Nous devons chaque jour renouveler notre résolution, nous exciter à la ferveur, comme
si notre conversion commençait aujourd'hui seulement, et dire:
Aidez-moi, Seigneur, dans mes saintes résolutions et dans votre service; donnez-moi de
bien commencer maintenant car ce que j'ai fait jusqu'ici n'est rien.
2.La fermeté de notre résolution est la mesure de notre progrès, et une grande attention
est nécessaire à celui qui veut avancer. Si celui qui forme les résolutions les plus fortes
se relâche souvent, que sera-ce de celui qui n'en prend que rarement ou n'en prend que
de faibles ?
Toutefois nous abandonnons nos résolutions de diverses manières et la moindre
omission dans nos exercices a presque toujours une suite fâcheuse.
Les justes, dans leurs résolutions, comptent bien plus sur la grâce de Dieu que sur leur
propre sagesse; et quelque chose qu'ils entreprennent, c'est en lui seul qu'ils mettent
leur confiance.
Car l'homme propose et Dieu dispose, et la voie de l'homme n'est pas en lui.
3.Si nous omettons quelquefois nos exercices ordinaires par quelque motif pieux ou
pour l'utilité de nos frères, il nous sera facile ensuite de réparer cette omission.
Mais si nous les abandonnons sans sujet, par ennui ou par négligence, c'est une faute
grave et qui nous sera funeste.
Faisons tous nos efforts, et nous tomberons encore aisément en beaucoup de fautes.
On doit cependant toujours se proposer quelque chose de fixe, surtout à l'égard de ce
qui forme le plus grand obstacle à notre avancement.
Il faut examiner et régler également notre intérieur et notre extérieur, parce que l'un et
l'autre servent à nos progrès.
4.Ne pouvez-vous continuellement vous recueillir, recueillez-vous au moins de temps en
temps, au moins une fois le jour, le matin ou le soir.

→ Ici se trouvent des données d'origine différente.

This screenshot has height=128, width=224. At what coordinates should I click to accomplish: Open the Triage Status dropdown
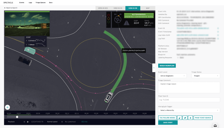click(x=206, y=76)
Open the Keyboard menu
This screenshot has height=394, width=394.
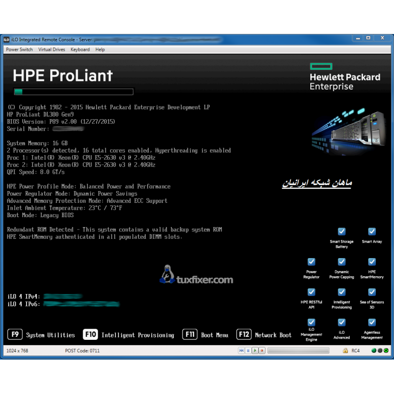pyautogui.click(x=80, y=50)
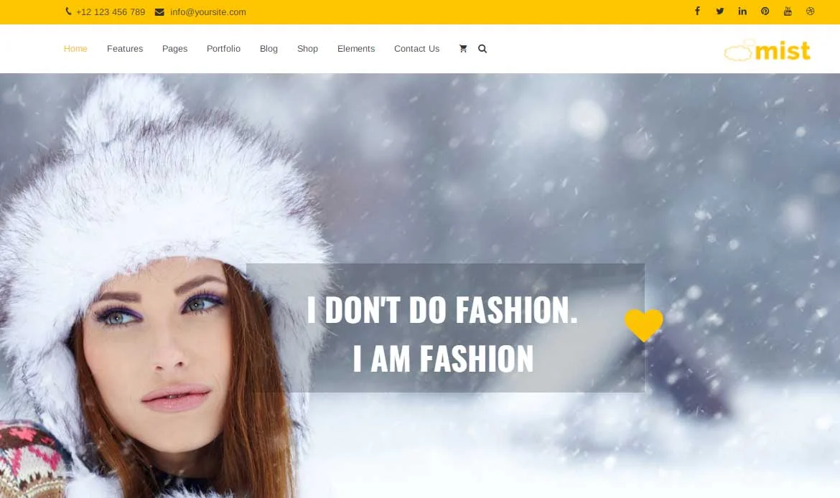Screen dimensions: 840x498
Task: Open the Elements menu
Action: [x=356, y=49]
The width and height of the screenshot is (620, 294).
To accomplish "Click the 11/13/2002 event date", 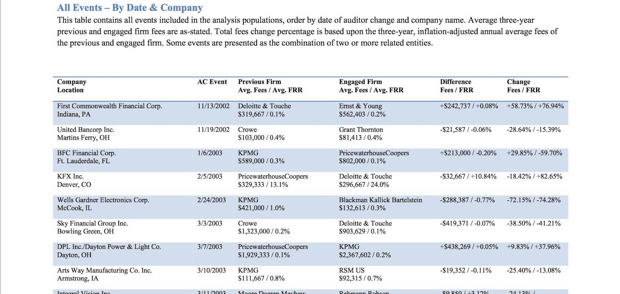I will coord(213,106).
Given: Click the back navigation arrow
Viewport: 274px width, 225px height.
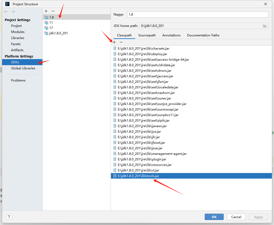Looking at the screenshot, I should tap(6, 12).
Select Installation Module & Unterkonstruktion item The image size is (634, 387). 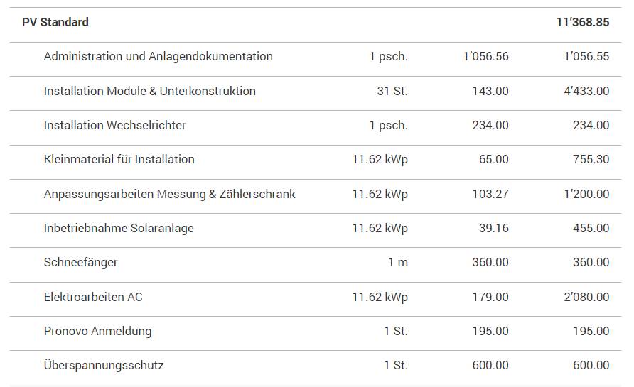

Le matin, formez vos résolutions; le soir, examinez votre conduite, ce que vous avez
été dans vos paroles, vos actions, vos pensées; car peut-être en cela avez-vous souvent
offensé Dieu et le prochain.
Tel qu'un soldat plein de courage, armez-vous contre les attaques du démon.
Réprimez l'intempérance, et vous réprimerez plus aisément les autres désirs de la chair.

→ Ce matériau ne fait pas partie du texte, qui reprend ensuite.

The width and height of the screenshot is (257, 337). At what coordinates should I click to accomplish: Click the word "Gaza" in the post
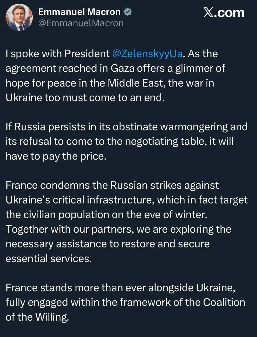pos(122,68)
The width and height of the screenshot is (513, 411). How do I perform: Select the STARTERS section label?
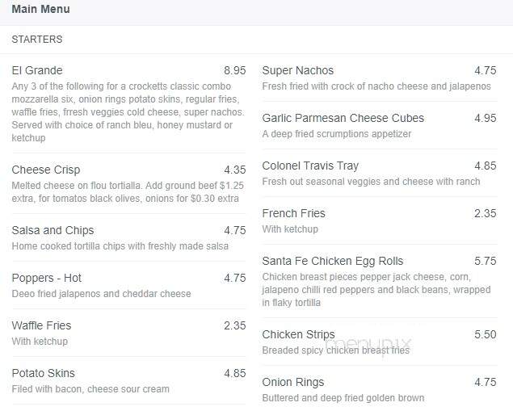click(x=37, y=40)
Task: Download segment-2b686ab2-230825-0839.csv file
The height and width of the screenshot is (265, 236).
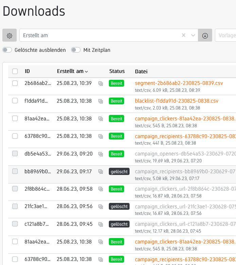Action: point(174,83)
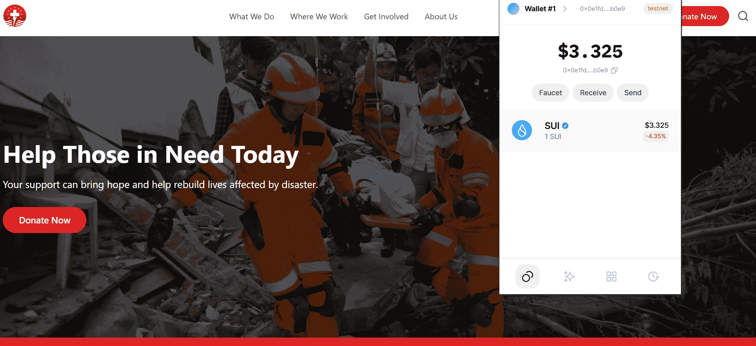
Task: Click the header wallet address 0x0e1fd....b0e9
Action: pyautogui.click(x=602, y=9)
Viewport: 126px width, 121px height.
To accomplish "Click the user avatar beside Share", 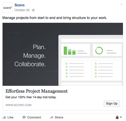I will pos(117,117).
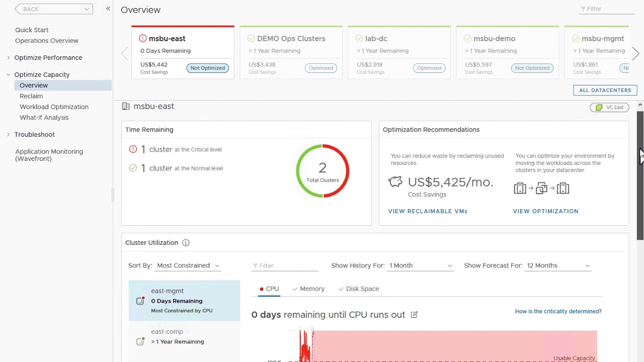The image size is (644, 362).
Task: Click the pencil edit icon beside CPU runs out
Action: (x=414, y=314)
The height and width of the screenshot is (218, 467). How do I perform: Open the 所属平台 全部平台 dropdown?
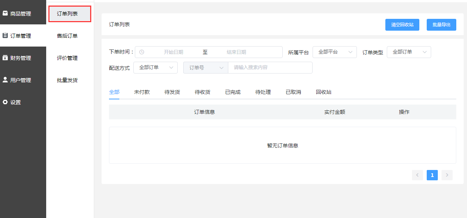pyautogui.click(x=334, y=52)
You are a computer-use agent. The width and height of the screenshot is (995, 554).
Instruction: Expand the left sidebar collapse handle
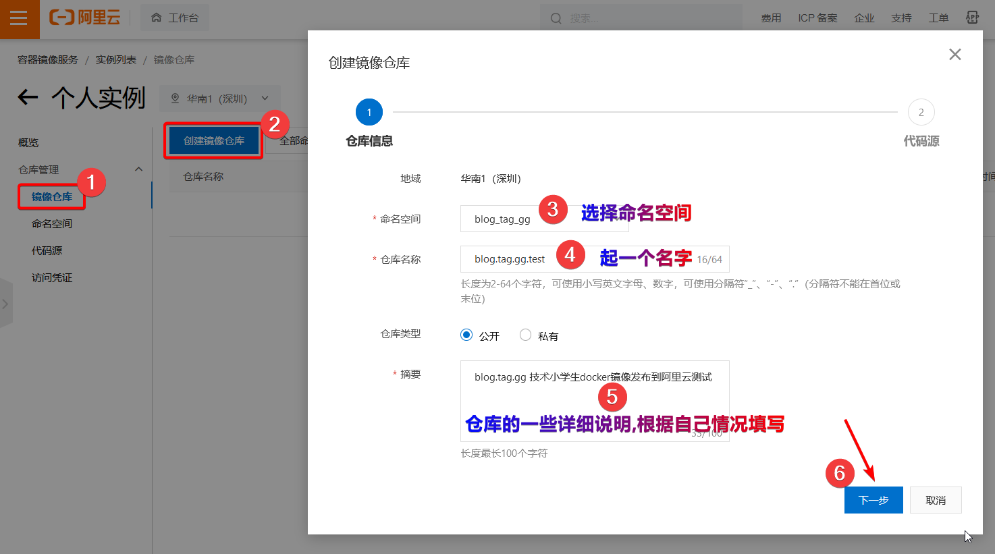tap(5, 304)
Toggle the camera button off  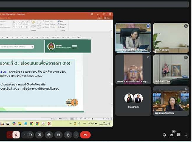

Ne soyez jamais tout a fait oisif, mais lisez, ou écrivez, ou priez, ou méditez, ou
travaillez à quelque chose d'utile à la communauté.
Il ne faut cependant s'appliquer qu'avec discrétion aux exercices du corps, et ils ne
conviennent pas également à tous.
5.Ce qui sort des pratiques communes ne doit point paraître au-dehors; il est plus sûr de
remplir en secret ses exercices particuliers.
Prenez garde cependant de négliger les exercices communs pour ceux de votre choix.
Mais après avoir accompli fidèlement et pleinement les devoirs prescrits, s'il vous reste
du temps, rendez-vous à vous-même selon le mouvement de votre dévotion.
Tous ne sauraient suivre les mêmes exercices: l'un convient mieux à celui-ci, l'autre à
celui-là.
On aime même à les diversifier selon les temps; il y en a qu'on goûte plus aux jours de
fêtes, et d'autres aux jours ordinaires.
Les uns nous sont nécessaires au temps de la tentation, les autres au temps de la paix et
du repos.
Autres sont les pensées qui nous plaisent dans la tristesse, ou quand nous éprouvons de
la joie en Dieu.
6.Il faut, vers l'époque des grandes fêtes, renouveler nos pieux exercices et implorer avec
plus de ferveur les suffrages des saints.
Proposons-nous de vivre d'une fête à l'autre comme si nous devions alors sortir de ce
monde, et entrer dans l'éternelle fête.
Et pour cela préparons-nous avec soin dans ces saints temps par une vie plus pieuse,
par une plus sévère observance des règles, comme devant bientôt recevoir de Dieu le
prix de notre travail.
7.Et si ce moment est différé, croyons que nous ne sommes pas encore bien préparés ni
dignes de cette gloire immense qui nous sera découverte en son temps, et redoublons
d'efforts pour nous mieux disposer à ce passage.
Heureux le serviteur, dit Saint Luc, que le Seigneur, quand il viendra, trouvera
veillant. Je vous dis en vérité qu'il l'établira sur tous ses biens.